▸ About this exercise
Using the entries below, write out the line with "Task: Click the Grammarly", the line with "Image resolution: width=1421", and every line in between, exactly as each is written.
========================================================================
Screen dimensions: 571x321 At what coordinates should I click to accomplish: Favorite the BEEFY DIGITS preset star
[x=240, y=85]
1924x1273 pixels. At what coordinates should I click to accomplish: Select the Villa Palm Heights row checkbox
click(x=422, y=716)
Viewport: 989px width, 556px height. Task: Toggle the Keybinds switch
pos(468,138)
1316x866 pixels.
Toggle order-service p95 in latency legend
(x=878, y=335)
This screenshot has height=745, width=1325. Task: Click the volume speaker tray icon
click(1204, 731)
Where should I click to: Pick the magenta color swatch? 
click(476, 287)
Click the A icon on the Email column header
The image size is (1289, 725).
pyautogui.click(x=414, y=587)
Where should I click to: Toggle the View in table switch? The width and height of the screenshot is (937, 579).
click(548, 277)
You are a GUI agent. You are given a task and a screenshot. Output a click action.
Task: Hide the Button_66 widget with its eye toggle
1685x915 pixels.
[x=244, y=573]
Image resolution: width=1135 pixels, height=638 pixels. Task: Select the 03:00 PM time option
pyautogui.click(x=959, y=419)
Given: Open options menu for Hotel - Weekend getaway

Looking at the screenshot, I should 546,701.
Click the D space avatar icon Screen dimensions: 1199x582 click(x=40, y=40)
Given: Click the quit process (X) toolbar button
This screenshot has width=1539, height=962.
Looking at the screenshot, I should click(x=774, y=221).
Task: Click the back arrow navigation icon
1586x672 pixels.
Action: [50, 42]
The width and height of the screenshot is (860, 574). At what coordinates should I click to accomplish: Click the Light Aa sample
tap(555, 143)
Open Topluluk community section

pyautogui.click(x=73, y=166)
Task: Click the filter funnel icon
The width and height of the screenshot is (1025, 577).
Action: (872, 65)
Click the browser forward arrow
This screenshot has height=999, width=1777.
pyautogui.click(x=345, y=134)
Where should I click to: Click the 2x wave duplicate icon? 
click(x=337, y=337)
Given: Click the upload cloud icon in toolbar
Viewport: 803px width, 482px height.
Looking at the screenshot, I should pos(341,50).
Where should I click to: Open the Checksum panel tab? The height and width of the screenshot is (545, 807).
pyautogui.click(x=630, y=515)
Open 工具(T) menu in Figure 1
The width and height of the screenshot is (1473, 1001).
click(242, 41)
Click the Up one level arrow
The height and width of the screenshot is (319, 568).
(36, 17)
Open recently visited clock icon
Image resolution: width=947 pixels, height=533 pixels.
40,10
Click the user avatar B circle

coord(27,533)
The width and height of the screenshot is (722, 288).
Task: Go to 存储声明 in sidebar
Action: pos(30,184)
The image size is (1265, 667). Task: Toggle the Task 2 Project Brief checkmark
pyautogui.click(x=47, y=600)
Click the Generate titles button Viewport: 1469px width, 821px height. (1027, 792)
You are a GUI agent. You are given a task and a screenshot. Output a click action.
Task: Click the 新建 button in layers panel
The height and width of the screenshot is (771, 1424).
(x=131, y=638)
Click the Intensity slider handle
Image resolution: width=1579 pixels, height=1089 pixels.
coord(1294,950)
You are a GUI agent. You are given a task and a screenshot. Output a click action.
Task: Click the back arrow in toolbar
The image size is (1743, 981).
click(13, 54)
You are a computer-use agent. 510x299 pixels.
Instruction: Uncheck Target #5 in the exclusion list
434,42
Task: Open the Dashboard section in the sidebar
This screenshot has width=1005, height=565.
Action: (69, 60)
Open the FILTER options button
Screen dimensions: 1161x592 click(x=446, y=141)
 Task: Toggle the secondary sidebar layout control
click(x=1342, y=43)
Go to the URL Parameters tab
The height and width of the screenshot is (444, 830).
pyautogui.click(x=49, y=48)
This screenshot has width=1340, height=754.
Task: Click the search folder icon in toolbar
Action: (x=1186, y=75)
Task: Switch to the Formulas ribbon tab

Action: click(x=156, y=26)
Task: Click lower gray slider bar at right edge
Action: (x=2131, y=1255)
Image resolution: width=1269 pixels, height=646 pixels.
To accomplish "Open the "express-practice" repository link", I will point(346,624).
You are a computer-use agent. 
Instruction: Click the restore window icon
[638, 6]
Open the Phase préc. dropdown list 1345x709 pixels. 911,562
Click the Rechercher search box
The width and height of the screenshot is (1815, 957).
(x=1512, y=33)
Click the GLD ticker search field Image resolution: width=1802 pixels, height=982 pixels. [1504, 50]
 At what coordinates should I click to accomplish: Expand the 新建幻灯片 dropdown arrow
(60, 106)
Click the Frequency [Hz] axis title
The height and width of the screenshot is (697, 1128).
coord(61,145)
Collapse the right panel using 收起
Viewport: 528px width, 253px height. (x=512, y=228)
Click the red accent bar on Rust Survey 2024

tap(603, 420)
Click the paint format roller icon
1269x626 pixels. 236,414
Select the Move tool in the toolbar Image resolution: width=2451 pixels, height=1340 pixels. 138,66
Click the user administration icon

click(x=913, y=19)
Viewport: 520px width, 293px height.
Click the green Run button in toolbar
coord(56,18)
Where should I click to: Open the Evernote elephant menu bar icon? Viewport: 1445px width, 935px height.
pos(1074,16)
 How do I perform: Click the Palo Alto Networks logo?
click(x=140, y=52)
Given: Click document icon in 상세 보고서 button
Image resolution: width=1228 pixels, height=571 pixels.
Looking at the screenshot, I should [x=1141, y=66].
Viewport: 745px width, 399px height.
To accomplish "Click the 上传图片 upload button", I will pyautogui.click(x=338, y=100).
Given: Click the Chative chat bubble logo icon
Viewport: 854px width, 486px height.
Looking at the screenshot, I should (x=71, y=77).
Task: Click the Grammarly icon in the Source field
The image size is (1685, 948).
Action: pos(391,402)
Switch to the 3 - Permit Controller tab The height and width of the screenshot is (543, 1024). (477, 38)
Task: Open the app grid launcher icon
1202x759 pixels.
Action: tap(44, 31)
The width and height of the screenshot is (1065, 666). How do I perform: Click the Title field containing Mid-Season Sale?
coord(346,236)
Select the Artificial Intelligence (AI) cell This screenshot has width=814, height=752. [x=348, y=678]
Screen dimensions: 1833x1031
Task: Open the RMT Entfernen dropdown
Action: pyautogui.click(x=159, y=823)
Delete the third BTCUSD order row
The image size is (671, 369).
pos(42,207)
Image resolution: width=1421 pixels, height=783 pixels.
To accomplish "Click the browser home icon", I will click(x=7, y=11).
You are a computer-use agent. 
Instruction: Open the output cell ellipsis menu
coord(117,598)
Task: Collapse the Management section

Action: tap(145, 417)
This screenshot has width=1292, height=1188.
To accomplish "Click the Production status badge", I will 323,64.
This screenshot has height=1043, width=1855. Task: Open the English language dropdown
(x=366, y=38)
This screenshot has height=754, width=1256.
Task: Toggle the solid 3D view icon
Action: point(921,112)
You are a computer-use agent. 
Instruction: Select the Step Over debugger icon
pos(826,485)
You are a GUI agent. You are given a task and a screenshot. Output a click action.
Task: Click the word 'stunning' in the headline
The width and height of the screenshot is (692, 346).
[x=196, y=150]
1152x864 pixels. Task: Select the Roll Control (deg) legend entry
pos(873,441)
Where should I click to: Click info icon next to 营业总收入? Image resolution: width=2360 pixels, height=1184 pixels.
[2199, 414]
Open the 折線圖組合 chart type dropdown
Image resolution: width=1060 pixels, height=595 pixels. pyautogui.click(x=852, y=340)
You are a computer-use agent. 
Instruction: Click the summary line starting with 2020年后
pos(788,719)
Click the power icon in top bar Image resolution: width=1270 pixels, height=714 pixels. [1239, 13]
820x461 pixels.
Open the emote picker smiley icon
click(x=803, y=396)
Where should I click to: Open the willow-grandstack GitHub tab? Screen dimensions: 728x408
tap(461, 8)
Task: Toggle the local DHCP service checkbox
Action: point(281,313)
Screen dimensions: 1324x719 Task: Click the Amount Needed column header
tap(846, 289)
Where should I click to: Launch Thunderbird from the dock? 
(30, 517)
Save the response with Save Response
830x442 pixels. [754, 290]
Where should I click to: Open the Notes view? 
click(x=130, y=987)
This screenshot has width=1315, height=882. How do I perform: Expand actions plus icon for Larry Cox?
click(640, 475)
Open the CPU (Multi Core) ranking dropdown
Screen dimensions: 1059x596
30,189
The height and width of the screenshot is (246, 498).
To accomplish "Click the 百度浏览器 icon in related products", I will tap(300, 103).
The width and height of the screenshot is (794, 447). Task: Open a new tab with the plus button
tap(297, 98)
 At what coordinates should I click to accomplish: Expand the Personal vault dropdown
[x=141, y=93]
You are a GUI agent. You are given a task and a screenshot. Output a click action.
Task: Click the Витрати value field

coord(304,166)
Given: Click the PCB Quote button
========================================================================
▸ Solution
Task: Click the Grammarly icon in the Source field
The image size is (1685, 948).
Action: pos(391,402)
Switch to the 3 - Permit Controller tab The height and width of the screenshot is (543, 1024). (477, 38)
Task: Open the app grid launcher icon
1202x759 pixels.
Action: tap(44, 31)
The width and height of the screenshot is (1065, 666). How do I perform: Click the Title field containing Mid-Season Sale?
coord(346,236)
Select the Artificial Intelligence (AI) cell This screenshot has width=814, height=752. [x=348, y=678]
Screen dimensions: 1833x1031
Task: Open the RMT Entfernen dropdown
Action: pyautogui.click(x=159, y=823)
Delete the third BTCUSD order row
The image size is (671, 369).
pos(42,207)
Image resolution: width=1421 pixels, height=783 pixels.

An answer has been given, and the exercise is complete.